#### [Exercise description]
When you transcribe the records that follow, reproduce each line exactly as given.

[Saved entries]
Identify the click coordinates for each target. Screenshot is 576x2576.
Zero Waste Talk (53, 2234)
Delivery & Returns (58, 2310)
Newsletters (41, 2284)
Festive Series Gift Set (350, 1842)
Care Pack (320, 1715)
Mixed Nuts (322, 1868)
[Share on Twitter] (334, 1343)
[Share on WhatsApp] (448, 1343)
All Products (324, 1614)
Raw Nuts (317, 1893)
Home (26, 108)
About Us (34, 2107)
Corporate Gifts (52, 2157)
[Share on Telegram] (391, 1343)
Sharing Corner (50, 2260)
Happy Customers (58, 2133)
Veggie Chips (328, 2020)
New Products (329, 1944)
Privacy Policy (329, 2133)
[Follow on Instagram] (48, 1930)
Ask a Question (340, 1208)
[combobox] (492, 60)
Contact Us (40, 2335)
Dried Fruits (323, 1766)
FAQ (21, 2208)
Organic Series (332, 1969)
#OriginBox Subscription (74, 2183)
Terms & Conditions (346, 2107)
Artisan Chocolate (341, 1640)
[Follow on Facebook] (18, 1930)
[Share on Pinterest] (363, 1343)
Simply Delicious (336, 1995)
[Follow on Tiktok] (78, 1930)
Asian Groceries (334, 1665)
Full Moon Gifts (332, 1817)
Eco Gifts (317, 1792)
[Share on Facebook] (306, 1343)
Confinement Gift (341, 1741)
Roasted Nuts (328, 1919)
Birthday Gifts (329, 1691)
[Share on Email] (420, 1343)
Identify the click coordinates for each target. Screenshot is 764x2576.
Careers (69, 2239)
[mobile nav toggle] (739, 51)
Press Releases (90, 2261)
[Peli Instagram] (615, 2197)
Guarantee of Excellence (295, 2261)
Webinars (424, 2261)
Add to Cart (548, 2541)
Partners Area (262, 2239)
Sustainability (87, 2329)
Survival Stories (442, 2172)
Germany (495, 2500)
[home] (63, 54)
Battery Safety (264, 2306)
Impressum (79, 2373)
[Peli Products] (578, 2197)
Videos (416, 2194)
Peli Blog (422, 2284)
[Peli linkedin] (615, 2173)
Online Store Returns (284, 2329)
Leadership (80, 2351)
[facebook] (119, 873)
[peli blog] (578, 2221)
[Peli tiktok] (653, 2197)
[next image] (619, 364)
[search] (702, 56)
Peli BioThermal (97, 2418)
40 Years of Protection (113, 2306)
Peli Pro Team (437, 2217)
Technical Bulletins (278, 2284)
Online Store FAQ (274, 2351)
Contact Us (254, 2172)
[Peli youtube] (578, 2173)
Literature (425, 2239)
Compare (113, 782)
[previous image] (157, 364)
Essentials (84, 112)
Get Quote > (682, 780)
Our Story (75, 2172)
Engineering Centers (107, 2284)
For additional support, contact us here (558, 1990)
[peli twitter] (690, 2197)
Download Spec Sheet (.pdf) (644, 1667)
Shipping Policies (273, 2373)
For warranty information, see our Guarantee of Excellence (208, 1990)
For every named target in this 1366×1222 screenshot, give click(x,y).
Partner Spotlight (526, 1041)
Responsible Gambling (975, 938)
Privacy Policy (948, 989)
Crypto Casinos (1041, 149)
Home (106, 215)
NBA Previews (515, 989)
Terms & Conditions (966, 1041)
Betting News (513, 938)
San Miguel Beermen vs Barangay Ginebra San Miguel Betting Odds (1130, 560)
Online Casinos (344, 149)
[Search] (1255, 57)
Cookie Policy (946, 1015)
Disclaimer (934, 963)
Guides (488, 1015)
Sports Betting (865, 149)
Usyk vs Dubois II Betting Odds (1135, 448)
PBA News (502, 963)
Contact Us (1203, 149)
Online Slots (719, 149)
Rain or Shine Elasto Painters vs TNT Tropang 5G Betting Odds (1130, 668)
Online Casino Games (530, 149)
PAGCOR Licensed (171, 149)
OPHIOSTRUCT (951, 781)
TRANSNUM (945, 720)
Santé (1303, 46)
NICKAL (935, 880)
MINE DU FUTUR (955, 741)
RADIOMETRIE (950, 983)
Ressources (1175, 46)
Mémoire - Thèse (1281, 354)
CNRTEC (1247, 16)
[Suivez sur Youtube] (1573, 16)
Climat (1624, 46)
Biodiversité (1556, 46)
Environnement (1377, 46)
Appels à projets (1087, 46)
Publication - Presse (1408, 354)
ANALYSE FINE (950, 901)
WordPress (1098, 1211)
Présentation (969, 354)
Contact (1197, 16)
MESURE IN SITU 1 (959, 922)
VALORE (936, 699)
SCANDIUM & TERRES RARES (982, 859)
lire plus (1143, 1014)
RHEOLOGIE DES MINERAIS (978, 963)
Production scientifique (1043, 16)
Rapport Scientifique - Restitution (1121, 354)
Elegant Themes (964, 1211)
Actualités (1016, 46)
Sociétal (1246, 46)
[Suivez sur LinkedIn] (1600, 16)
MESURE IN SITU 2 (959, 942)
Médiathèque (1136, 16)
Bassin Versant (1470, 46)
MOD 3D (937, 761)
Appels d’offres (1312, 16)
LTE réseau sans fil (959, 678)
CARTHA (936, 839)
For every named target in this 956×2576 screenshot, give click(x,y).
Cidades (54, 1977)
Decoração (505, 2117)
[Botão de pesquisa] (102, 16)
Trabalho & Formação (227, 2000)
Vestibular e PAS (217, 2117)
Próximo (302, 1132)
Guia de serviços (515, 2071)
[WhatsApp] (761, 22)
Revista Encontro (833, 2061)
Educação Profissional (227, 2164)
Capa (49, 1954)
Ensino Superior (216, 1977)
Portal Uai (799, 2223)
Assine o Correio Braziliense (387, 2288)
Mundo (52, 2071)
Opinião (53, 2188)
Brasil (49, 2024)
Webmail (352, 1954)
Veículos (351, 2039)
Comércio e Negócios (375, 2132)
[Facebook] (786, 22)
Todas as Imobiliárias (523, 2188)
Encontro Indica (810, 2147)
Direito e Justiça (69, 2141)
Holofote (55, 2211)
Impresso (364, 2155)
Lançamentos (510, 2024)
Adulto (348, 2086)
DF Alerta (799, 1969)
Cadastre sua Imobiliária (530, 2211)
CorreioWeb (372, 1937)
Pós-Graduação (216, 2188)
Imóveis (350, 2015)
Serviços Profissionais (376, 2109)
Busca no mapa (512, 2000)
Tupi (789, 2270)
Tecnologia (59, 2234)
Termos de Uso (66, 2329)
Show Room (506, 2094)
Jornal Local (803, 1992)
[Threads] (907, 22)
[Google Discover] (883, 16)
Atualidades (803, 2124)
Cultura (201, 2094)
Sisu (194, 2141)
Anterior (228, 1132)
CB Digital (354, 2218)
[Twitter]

#### [Exercise solution]
Identify the click coordinates for each target. Screenshot is 576x2576.
Zero Waste Talk (53, 2234)
Delivery & Returns (58, 2310)
Newsletters (41, 2284)
Festive Series Gift Set (350, 1842)
Care Pack (320, 1715)
Mixed Nuts (322, 1868)
[Share on Twitter] (334, 1343)
[Share on WhatsApp] (448, 1343)
All Products (324, 1614)
Raw Nuts (317, 1893)
Home (26, 108)
About Us (34, 2107)
Corporate Gifts (52, 2157)
[Share on Telegram] (391, 1343)
Sharing Corner (50, 2260)
Happy Customers (58, 2133)
Veggie Chips (328, 2020)
New Products (329, 1944)
Privacy Policy (329, 2133)
[Follow on Instagram] (48, 1930)
Ask a Question (340, 1208)
[combobox] (492, 60)
Contact Us (40, 2335)
Dried Fruits (323, 1766)
FAQ (21, 2208)
Organic Series (332, 1969)
#OriginBox Subscription (74, 2183)
Terms & Conditions (346, 2107)
Artisan Chocolate (341, 1640)
[Follow on Facebook] (18, 1930)
[Share on Pinterest] (363, 1343)
Simply Delicious (336, 1995)
[Follow on Tiktok] (78, 1930)
Asian Groceries (334, 1665)
Full Moon Gifts (332, 1817)
Eco Gifts (317, 1792)
[Share on Facebook] (306, 1343)
Confinement Gift (341, 1741)
Roasted Nuts (328, 1919)
Birthday Gifts (329, 1691)
[Share on Email] (420, 1343)
Identify the click coordinates for each target. Screenshot is 764x2576.
Careers (69, 2239)
[mobile nav toggle] (739, 51)
Press Releases (90, 2261)
[Peli Instagram] (615, 2197)
Guarantee of Excellence (295, 2261)
Webinars (424, 2261)
Add to Cart (548, 2541)
Partners Area (262, 2239)
Sustainability (87, 2329)
Survival Stories (442, 2172)
Germany (495, 2500)
[home] (63, 54)
Battery Safety (264, 2306)
Impressum (79, 2373)
[Peli Products] (578, 2197)
Videos (416, 2194)
Peli Blog (422, 2284)
[Peli linkedin] (615, 2173)
Online Store Returns (284, 2329)
Leadership (80, 2351)
[facebook] (119, 873)
[peli blog] (578, 2221)
[Peli tiktok] (653, 2197)
[next image] (619, 364)
[search] (702, 56)
Peli BioThermal (97, 2418)
40 Years of Protection (113, 2306)
Peli Pro Team (437, 2217)
Technical Bulletins (278, 2284)
Online Store FAQ (274, 2351)
Contact Us (254, 2172)
[Peli youtube] (578, 2173)
Literature (425, 2239)
Compare (113, 782)
[previous image] (157, 364)
Essentials (84, 112)
Get Quote > (682, 780)
Our Story (75, 2172)
Engineering Centers (107, 2284)
For additional support, contact us here (558, 1990)
[peli twitter] (690, 2197)
Download Spec Sheet (.pdf) (644, 1667)
Shipping Policies (273, 2373)
For warranty information, see our Guarantee of Excellence (208, 1990)
For every named target in this 1366×1222 screenshot, give click(x,y).
Partner Spotlight (526, 1041)
Responsible Gambling (975, 938)
Privacy Policy (948, 989)
Crypto Casinos (1041, 149)
Home (106, 215)
NBA Previews (515, 989)
Terms & Conditions (966, 1041)
Betting News (513, 938)
San Miguel Beermen vs Barangay Ginebra San Miguel Betting Odds (1130, 560)
Online Casinos (344, 149)
[Search] (1255, 57)
Cookie Policy (946, 1015)
Disclaimer (934, 963)
Guides (488, 1015)
Sports Betting (865, 149)
Usyk vs Dubois II Betting Odds (1135, 448)
PBA News (502, 963)
Contact Us (1203, 149)
Online Slots (719, 149)
Rain or Shine Elasto Painters vs TNT Tropang 5G Betting Odds (1130, 668)
Online Casino Games (530, 149)
PAGCOR Licensed (171, 149)
OPHIOSTRUCT (951, 781)
TRANSNUM (945, 720)
Santé (1303, 46)
NICKAL (935, 880)
MINE DU FUTUR (955, 741)
RADIOMETRIE (950, 983)
Ressources (1175, 46)
Mémoire - Thèse (1281, 354)
CNRTEC (1247, 16)
[Suivez sur Youtube] (1573, 16)
Climat (1624, 46)
Biodiversité (1556, 46)
Environnement (1377, 46)
Appels à projets (1087, 46)
Publication - Presse (1408, 354)
ANALYSE FINE (950, 901)
WordPress (1098, 1211)
Présentation (969, 354)
Contact (1197, 16)
MESURE IN SITU 1 (959, 922)
VALORE (936, 699)
SCANDIUM & TERRES RARES (982, 859)
lire plus (1143, 1014)
RHEOLOGIE DES MINERAIS (978, 963)
Production scientifique (1043, 16)
Rapport Scientifique - Restitution (1121, 354)
Elegant Themes (964, 1211)
Actualités (1016, 46)
Sociétal (1246, 46)
[Suivez sur LinkedIn] (1600, 16)
MESURE IN SITU 2 (959, 942)
Médiathèque (1136, 16)
Bassin Versant (1470, 46)
MOD 3D (937, 761)
Appels d’offres (1312, 16)
LTE réseau sans fil (959, 678)
CARTHA (936, 839)
For every named target in this 956×2576 screenshot, give click(x,y).
Cidades (54, 1977)
Decoração (505, 2117)
[Botão de pesquisa] (102, 16)
Trabalho & Formação (227, 2000)
Vestibular e PAS (217, 2117)
Próximo (302, 1132)
Guia de serviços (515, 2071)
[WhatsApp] (761, 22)
Revista Encontro (833, 2061)
Educação Profissional (227, 2164)
Capa (49, 1954)
Ensino Superior (216, 1977)
Portal Uai (799, 2223)
Assine o Correio Braziliense (387, 2288)
Mundo (52, 2071)
Opinião (53, 2188)
Brasil (49, 2024)
Webmail (352, 1954)
Veículos (351, 2039)
Comércio e Negócios (375, 2132)
[Facebook] (786, 22)
Todas as Imobiliárias (523, 2188)
Encontro Indica (810, 2147)
Direito e Justiça (69, 2141)
Holofote (55, 2211)
Impresso (364, 2155)
Lançamentos (510, 2024)
Adulto (348, 2086)
DF Alerta (799, 1969)
Cadastre sua Imobiliária (530, 2211)
CorreioWeb (372, 1937)
Pós-Graduação (216, 2188)
Imóveis (350, 2015)
Serviços Profissionais (376, 2109)
Busca no mapa (512, 2000)
Tupi (789, 2270)
Tecnologia (59, 2234)
Termos de Uso (66, 2329)
Show Room (506, 2094)
Jornal Local (803, 1992)
[Threads] (907, 22)
[Google Discover] (883, 16)
Atualidades (803, 2124)
Cultura (201, 2094)
Sisu (194, 2141)
Anterior (228, 1132)
CB Digital (354, 2218)
[Twitter]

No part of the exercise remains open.